Previously, Carers didn't have a legal right to receive support, although local authorities could provide support at their discretion. This meant that the ability to have an assessment and access a range of support varied depending on where you lived.


The Care Act gives local authorities a responsibility to assess a Carer's need for support. This replaced the law which said the Carer must be providing 'a substantial amount of care on a regular basis' to qualify for an assessment.

This means more Carers are now able to have an assessment. In Cumbria, local Carer Support Organisations, will assess whether the Carer has needs and what those needs may be on behalf of the local authority. This assessment will consider the impact of caring on the Carer.
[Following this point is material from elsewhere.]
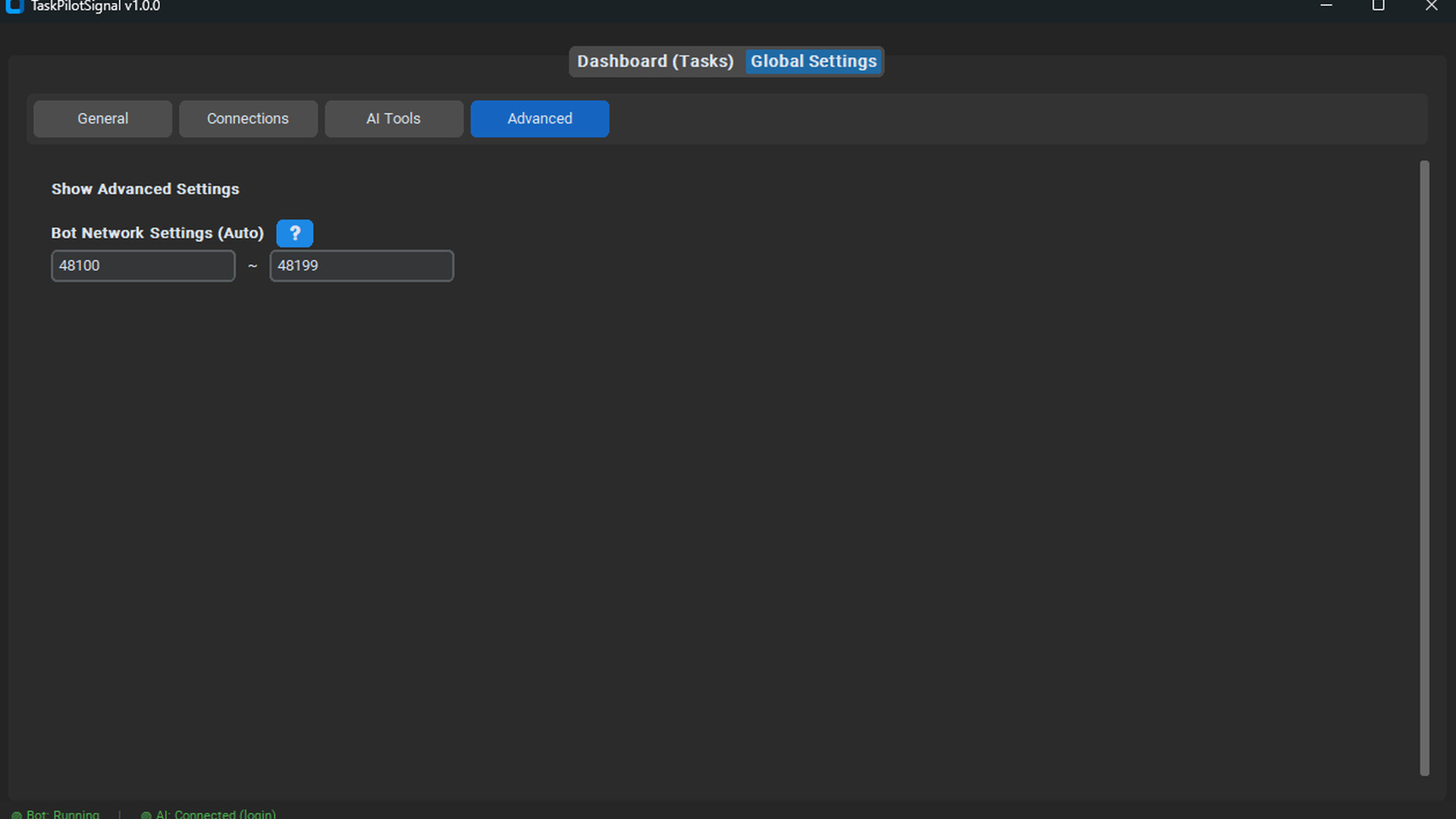Click the vertical scrollbar on the right
Screen dimensions: 1456x819
pyautogui.click(x=1424, y=468)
It will also consider the things a Carer wants to achieve in their own day-to-day life as well as other important issues, such as whether the Carer:

•         is able or willing to carry on caring

•         is employed or wants to work or study

•         or would like to do more socially

 

The Care Act does not deal with the assessment of people under the age of 18 who care for others. However, Young Carers can be supported under the law relating to children. The Children and Families Act gives Young Carers (and Parent Carers) similar rights to assessment as other Carers have under the Care Act.

  • Adult Carers
    Adult Carers care for other adults over the age of 18. This includes adults caring for their adult children.
  • Young Carers
    Young Carers are children and young people between the ages of 5 and 18 who provide regular and on-going care and/or emotional support to a family member who is physically or mentally ill, disabled or has an addiction.
  • Parent Carers
    Parent Carers are those caring for a disabled child or young person under the age of 18. Parents will often see themselves primarily as parents, however their child will have additional care needs and may be entitled to additional services.
  • Working Carers
    Working Carers are people in full or part-time employment, who also provide care for another person. Supporting Carers to remain in work can bring considerable benefits to Carers themselves, employers and the wider economy.
  • Sandwich Carers
    Sandwich Carers have more than one caring responsibility; for example, Carers could be caring for two family members, such as an elderly relative and a dependent child or a spouse (Carers UK 2012).